Esri / gis-tools-for-hadoop

The GIS Tools for Hadoop are a collection of GIS tools for spatial analysis of big data.
http://esri.github.io/gis-tools-for-hadoop/
Apache License 2.0
519 stars 254 forks source link

'Unexected error: [Errno 11004] getaddrinfo failed' Error while Migrating GDB Feature Class to HDFS using ArcGISTools #40

Open mahendersg opened 8 years ago

mahendersg commented 8 years ago

We are facing issue while migrating GDB Feature Class to Hadoop HDFS using GIS Tools for Hadoop Geoprocessing tools. Following is the system environment details being used :

ArcGIS Client : 10.3.1/10.2.2 Hadoop version : hadoop 2.4.1 Python version : python 2.7.5 ArcSDE: 10.2.2 RDBMS: Oracle 11.2.0.4 ClusterInfo: MasterNode(Nos.1),Secondary Node(Nos.1),DataNodes(Nos.8)

Following steps followed to install and configure ArcGIS tools for hadoop environment:

' a) Added the ‘geo processing tools for hadoop' Downloaded from GIThub weblink 'https://github.com/Esri/gis-tools-for-hadoop' in hadoop.

b) Enabled webhdfs in hdfs by editing hdfs-site.xml in /opt/hadoop/etc/hadoop/hdfs-site.xml.

c) Added jar 'spatial-sdk-hadoop.jar' and 'esri – geometry - api.jar' in /opt/hadoop 2.4.1/share/hadoop/tools/lib location of our Hadoop master node.

d) Browse for ArcGIS Geoprocessing tool Tool box having python scripts for Hadoop using ArcCatalog 10.3.1

e) Above step enables hadoop tools for ArcGIS, and converted the feature class into json file using ‘features to json’ feature in hadoop toolbox.

f) ’Copy to hdfs’ Scripting tool in hadoop tool box of ArcGIS has been used in order to copy json files to hdfs.

g) Got Error message 'Unexected error: [Errno 11004] getaddrinfo failed'

Error message after running tool:

_Start Time: Wed Mar 09 18:43:44 2016 Running script CopyToHDFS... Unexpected error : [Errno 11004] getaddrinfo failed Traceback (most recent call last): File "", line 184, in execute File "D:\GIS tools for hadoop\geoprocessing-tools-for-hadoop-master\geoprocessing-tools-for-hadoop-master\webhdfs\webhdfs.py", line 91, in copyToHDFS fileUploadClient.request('PUT', redirect_path, open(source_path, "rb"), headers={}) File "C:\Python27\ArcGIS10.2\Lib\httplib.py", line 973, in request self._send_request(method, url, body, headers) File "C:\Python27\ArcGIS10.2\Lib\httplib.py", line 1007, in _send_request self.endheaders(body) File "C:\Python27\ArcGIS10.2\Lib\httplib.py", line 969, in endheaders self._send_output(message_body) File "C:\Python27\ArcGIS10.2\Lib\httplib.py", line 829, in _send_output self.send(msg) File "C:\Python27\ArcGIS10.2\Lib\httplib.py", line 791, in send self.connect() File "C:\Python27\ArcGIS10.2\Lib\httplib.py", line 772, in connect self.timeout, self.source_address) File "C:\Python27\ArcGIS10.2\Lib\socket.py", line 553, in create_connection for res in getaddrinfo(host, port, 0, SOCKSTREAM): gaierror: [Errno 11004] getaddrinfo failed

We followed all the guidelines and steps specified in following weblinks and references:

https://esri.github.io/gis-tools-for-hadoop/ https://github.com/Esri/gis-tools-for-hadoop/wiki

Please provide the resolution .

......

* [WHAT YOU NEED TO DO]:
• 1. Change "ArcCatalog" to "ArcMap" in the Hadoop issue and write out the passage from "d) Browse for" to "files to hdfs." with that one substitution.
• 2. From the system environment details in the Hadoop issue, list every software product named, together with the version given for each.
Rely solely on the Hadoop issue for what comes next.

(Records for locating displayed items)
......

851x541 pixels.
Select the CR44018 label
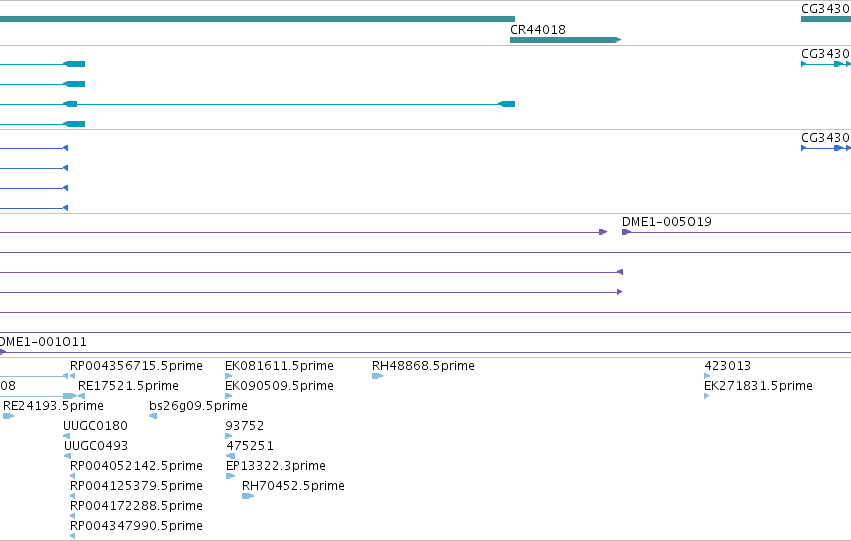coord(538,29)
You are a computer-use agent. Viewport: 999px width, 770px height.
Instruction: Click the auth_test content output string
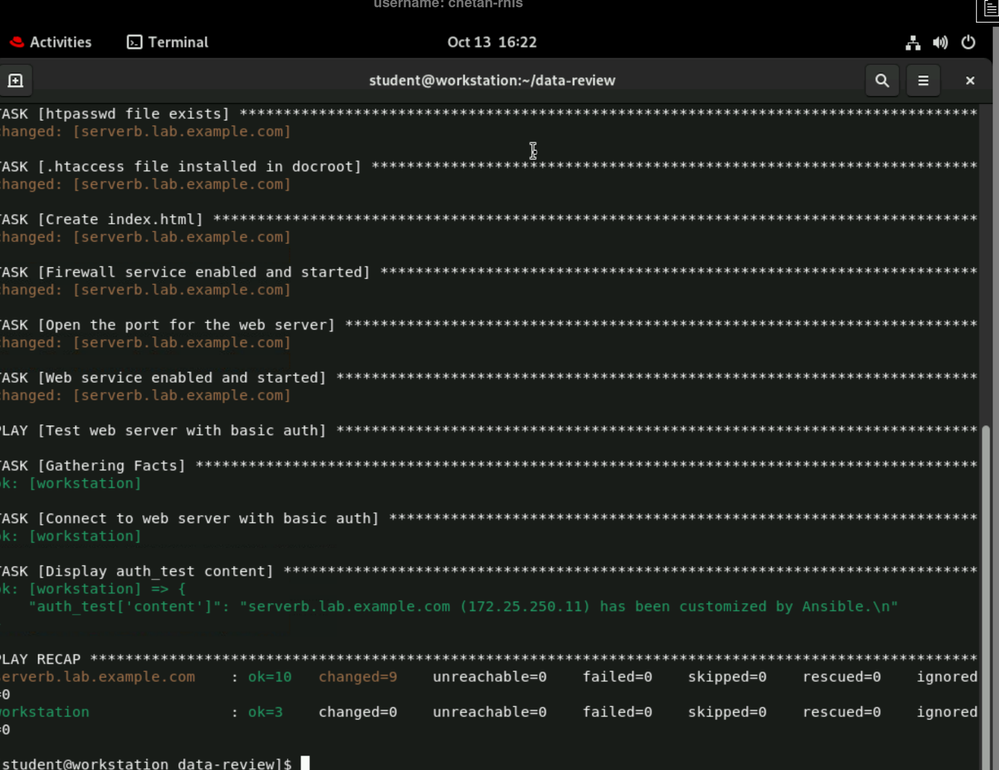click(568, 607)
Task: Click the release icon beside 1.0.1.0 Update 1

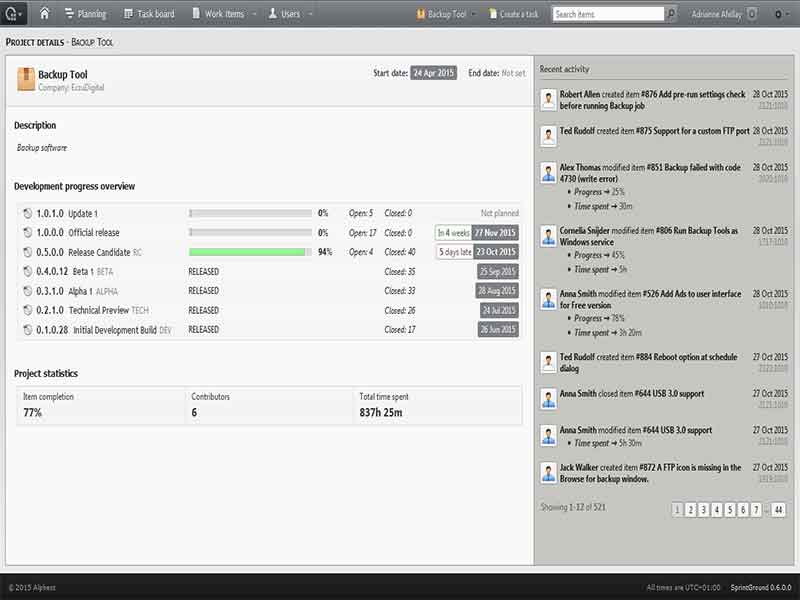Action: [x=26, y=213]
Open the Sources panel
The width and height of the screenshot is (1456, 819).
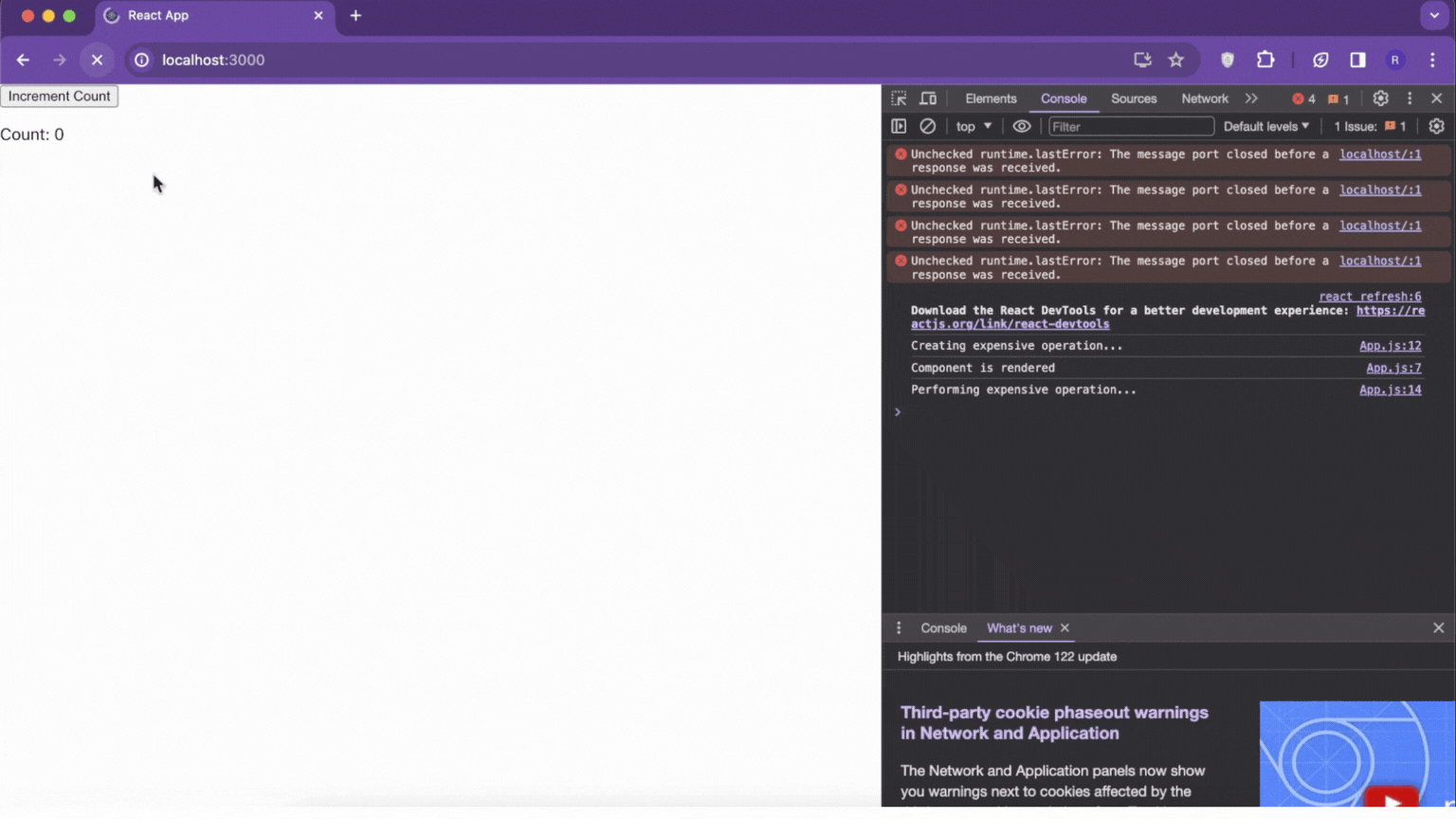1134,98
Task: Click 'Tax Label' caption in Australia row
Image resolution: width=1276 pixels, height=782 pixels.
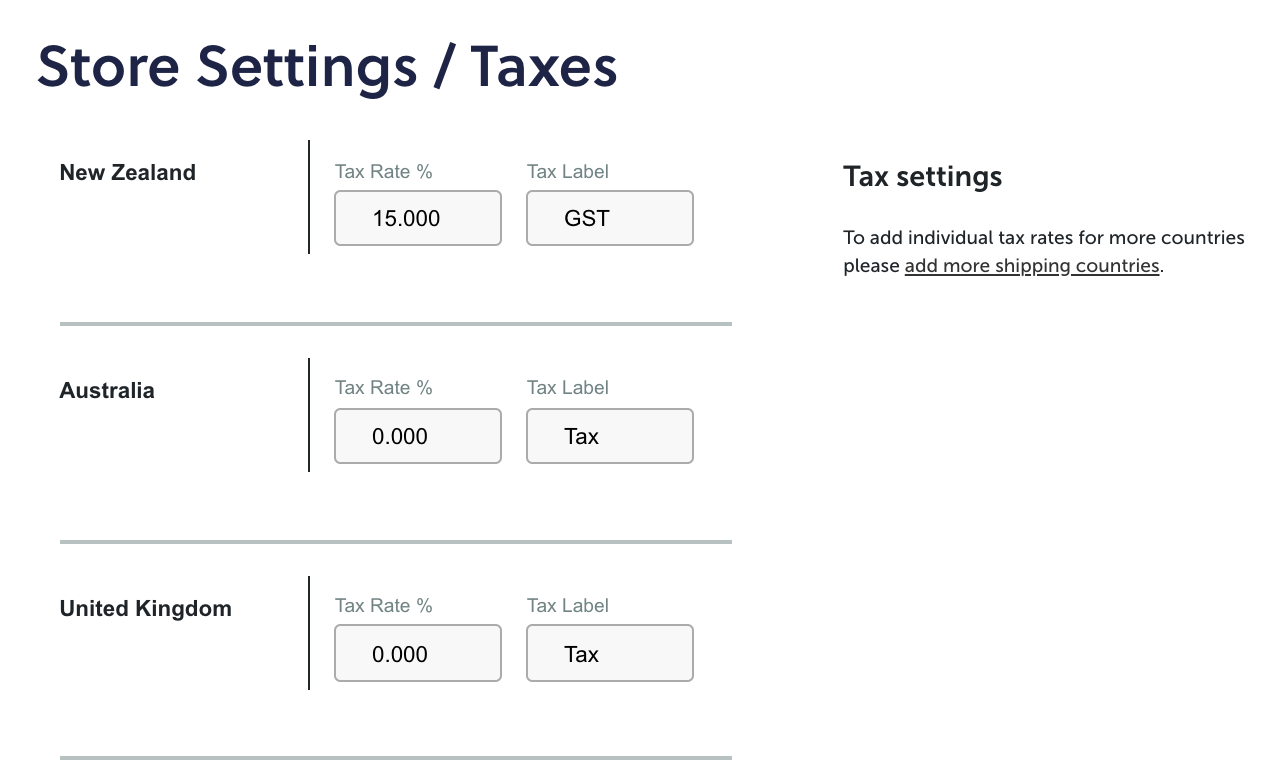Action: tap(568, 388)
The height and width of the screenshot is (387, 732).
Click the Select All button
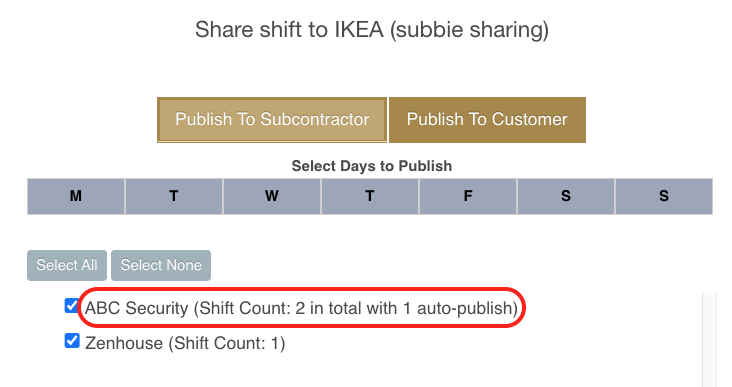(x=67, y=265)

......

* [WORKED ANSWERS]:
• 1.
d) Browse for ArcGIS Geoprocessing tool Tool box having python scripts for Hadoop using ArcMap 10.3.1

e) Above step enables hadoop tools for ArcGIS, and converted the feature class into json file using ‘features to json’ feature in hadoop toolbox.

f) ’Copy to hdfs’ Scripting tool in hadoop tool box of ArcGIS has been used in order to copy json files to hdfs.

• 2.
- ArcGIS Client: 10.3.1/10.2.2
- Hadoop: 2.4.1
- Python: 2.7.5
- ArcSDE: 10.2.2
- Oracle (RDBMS): 11.2.0.4